--- Saved data entries ---
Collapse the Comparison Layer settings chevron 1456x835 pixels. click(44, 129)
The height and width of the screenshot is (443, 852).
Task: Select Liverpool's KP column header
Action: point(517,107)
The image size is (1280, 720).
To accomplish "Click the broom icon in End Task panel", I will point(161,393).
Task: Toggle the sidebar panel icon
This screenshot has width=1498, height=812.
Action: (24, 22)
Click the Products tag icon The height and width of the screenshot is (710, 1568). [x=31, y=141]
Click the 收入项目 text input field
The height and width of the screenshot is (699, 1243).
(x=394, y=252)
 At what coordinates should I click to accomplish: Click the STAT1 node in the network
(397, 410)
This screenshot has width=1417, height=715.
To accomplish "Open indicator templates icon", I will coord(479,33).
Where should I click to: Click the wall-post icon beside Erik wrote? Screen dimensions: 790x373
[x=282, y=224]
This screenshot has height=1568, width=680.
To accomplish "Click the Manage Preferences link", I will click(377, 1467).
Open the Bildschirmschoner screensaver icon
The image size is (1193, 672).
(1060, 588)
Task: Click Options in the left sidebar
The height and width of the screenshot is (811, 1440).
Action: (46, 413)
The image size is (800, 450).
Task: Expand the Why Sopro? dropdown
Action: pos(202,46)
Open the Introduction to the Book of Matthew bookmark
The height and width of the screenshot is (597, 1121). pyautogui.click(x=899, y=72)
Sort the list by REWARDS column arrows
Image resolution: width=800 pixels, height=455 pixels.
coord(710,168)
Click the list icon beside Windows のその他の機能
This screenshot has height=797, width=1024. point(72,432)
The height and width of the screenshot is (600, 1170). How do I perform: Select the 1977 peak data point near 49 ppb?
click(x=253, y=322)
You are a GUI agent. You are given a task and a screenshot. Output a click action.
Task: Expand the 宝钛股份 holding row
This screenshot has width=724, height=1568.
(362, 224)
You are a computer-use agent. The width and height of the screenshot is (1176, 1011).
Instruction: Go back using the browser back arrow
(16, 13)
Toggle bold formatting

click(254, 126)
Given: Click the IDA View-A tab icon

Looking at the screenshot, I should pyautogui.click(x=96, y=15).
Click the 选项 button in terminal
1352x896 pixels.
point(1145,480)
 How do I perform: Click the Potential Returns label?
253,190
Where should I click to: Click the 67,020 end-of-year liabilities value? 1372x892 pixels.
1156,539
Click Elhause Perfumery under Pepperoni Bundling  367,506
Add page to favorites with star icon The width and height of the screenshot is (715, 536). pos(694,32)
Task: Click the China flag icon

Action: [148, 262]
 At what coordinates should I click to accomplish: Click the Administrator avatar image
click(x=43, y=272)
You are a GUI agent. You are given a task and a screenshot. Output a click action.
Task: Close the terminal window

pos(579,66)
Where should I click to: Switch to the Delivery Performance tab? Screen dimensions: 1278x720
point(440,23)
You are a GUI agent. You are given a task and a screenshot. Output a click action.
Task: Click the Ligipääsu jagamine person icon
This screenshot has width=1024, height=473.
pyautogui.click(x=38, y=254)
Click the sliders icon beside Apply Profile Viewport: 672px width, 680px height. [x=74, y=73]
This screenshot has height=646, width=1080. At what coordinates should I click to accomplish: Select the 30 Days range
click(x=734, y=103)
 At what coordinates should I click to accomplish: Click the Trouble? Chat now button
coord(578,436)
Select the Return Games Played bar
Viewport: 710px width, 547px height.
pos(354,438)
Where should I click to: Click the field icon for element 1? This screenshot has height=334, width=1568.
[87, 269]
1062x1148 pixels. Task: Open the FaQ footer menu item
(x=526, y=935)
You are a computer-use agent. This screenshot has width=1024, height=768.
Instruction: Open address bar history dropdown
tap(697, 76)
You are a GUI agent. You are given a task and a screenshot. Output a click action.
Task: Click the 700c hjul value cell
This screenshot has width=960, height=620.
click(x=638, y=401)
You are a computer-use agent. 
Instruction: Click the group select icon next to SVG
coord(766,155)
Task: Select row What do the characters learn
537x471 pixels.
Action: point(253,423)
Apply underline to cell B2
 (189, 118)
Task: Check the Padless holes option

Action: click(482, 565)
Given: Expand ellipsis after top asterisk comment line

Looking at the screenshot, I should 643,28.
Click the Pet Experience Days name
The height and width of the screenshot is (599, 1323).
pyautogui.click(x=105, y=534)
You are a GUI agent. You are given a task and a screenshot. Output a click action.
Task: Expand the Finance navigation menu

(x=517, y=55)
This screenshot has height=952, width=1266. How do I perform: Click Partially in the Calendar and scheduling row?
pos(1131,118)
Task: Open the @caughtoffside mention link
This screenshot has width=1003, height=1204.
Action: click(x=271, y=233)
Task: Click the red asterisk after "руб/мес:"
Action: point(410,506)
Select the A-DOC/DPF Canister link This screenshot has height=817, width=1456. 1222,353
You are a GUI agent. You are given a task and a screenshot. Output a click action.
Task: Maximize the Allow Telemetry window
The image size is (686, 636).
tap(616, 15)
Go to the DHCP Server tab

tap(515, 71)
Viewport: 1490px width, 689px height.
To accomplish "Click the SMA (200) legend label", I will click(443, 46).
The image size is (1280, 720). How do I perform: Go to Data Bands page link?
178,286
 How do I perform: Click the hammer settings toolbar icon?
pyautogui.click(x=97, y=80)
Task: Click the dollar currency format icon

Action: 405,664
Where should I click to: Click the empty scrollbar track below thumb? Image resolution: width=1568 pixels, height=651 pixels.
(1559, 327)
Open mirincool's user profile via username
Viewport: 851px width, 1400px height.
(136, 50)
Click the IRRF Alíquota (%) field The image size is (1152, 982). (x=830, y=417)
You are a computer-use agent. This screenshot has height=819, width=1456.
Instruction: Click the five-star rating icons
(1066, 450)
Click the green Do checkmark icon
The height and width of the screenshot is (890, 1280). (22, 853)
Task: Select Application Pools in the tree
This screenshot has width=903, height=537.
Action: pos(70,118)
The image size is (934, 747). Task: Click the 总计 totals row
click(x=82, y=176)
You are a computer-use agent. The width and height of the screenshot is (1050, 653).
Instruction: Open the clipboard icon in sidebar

--- Assignment ---
For the string "will", return every line of the data where it appears.

--- Output for this exercise ---
To accomplish "Click the broom icon in End Task panel", I will point(161,393).
To accomplish "Open indicator templates icon", I will coord(479,33).
To accomplish "Click the Manage Preferences link", I will click(377, 1467).
To accomplish "Click the SMA (200) legend label", I will click(443, 46).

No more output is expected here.